The critical thinking regarding the Beatles' recording career has shifted in the decades since they broke up. Where once Sgt. Pepper's Lonely Hearts Club Band was identified as their showstopper masterpiece, current evaluation places its predecessor Revolver in that esteemed position.

And it's not too hard to hear why. The album was a groundbreaking piece of work when it was released in August 1966, its impact immediately felt throughout popular music while its influence only grew in the decades to come. Sgt. Pepper's was a pop culture milestone; Revolver pulled the trigger to make it all happen. More than half a century later it still sounds like a record made by people staging a revolution while everyone else was still catching up with the old regime.

Yet much of the album started in traditional ways. The Super Deluxe box set of Revolver's remixed and expanded Special Edition – once again overseen by Giles Martin, son of original producer George Martin, and Sam Okell, who worked on similarly upgraded editions of Sgt. Pepper's Lonely Hearts Club Band, The Beatles, Abbey Road and Let It Be – details over five discs the evolution of one of pop music's most acclaimed and important works.

While the result isn't as painstakingly detailed or as revelatory as Martin and Okell's Sgt. Pepper's and White Album sets, the transition from Revolver's first-thoughts stage to the finished product is more revealing than it was on 2021's Let It Be update. That's a product of the albums' respective environments: Let It Be found the Beatles getting back to their roots as a live band, where Revolver marked their first real step into total studio construction.

Look no further than the first take of the first song recorded for the album: "Tomorrow Never Knows," the future-seizing closing track of the LP that changed the way an entire generation of artists made records going forward. In this skeletal version – the first of 31 session songs here that include rehearsals, backing tracks, work tapes and sped-up and slowed-down takes of the album cuts – John Lennon circles his way around the basic structure of the song while searching for the right lyrical and melodic tone.

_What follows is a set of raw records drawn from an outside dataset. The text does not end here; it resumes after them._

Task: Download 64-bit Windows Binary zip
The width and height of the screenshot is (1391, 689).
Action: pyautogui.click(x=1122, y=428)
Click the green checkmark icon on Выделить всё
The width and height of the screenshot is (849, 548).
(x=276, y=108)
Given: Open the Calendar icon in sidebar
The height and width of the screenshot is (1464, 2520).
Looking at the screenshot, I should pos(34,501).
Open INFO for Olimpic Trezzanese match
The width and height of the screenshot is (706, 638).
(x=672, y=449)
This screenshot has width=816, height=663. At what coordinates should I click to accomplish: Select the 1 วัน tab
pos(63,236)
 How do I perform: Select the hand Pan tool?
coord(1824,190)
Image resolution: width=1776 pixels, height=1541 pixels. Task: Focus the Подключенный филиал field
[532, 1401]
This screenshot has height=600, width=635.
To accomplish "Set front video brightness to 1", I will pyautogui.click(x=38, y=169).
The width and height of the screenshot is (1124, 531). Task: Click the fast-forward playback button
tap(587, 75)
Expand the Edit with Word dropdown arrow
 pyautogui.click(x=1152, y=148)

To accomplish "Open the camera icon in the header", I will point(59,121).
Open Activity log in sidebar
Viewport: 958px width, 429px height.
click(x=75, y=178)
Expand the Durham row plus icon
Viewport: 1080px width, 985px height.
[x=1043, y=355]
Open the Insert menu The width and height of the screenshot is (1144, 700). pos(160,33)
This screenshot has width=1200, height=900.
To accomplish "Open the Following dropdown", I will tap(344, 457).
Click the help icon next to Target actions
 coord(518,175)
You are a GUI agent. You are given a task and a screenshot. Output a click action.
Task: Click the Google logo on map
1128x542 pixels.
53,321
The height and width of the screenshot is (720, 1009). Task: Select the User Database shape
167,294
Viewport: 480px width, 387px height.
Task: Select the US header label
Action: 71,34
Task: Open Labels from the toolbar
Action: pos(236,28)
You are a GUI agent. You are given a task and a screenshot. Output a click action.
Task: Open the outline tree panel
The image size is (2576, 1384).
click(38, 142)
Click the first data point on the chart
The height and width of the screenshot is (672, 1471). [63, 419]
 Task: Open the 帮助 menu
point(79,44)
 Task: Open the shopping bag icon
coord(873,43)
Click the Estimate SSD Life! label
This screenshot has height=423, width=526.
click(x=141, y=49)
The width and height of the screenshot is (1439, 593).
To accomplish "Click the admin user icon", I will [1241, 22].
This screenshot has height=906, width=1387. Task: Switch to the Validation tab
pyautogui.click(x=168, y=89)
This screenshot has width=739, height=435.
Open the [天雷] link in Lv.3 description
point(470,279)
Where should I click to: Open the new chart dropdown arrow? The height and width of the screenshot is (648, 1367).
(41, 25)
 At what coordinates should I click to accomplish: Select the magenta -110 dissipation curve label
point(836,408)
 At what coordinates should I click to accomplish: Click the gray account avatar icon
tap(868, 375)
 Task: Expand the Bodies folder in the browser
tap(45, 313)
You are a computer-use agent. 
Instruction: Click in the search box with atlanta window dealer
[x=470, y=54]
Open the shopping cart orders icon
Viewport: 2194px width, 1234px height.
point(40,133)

He finds it by the time the mono mix, complete with loops and other forms of tape manipulation, appears as the next track in the collection. And that's pretty much how the Revolver Special Edition unspools: a spare, initial take proceeded by a version similar to the one you know that's been filled in with some help from the elder Martin. The differences along the way vary from eye-opening to minuscule: George Harrison's acoustic version of "Love You To" without the Indian music accessories, an energetic "And Your Bird Can Sing" that breaks down in a fit of giggles, "Eleanor Rigby" with strings but without Paul McCartney's vocal, early acoustic sketches for "Yellow Submarine" with different lyrics and Lennon singing lead.

The session discs are just two – but likely for fans the most important – parts of the Super Deluxe edition. The new, remixed Revolver (Disc One) isn't as extreme as Martin and Okell's previous tinkering; the original mono master (Disc Four) offers a slightly different take on the classic album. And the four-track Disc Five EP features new stereo and original mono mixes of the two other songs recorded during the album sessions, the single "Paperback Writer" and "Rain." They all come together for an invigorating listen to one of the most significant chapters of rock history, pieced together as new light began to reveal itself through the haze of the '60s. From here on out, nothing was the same.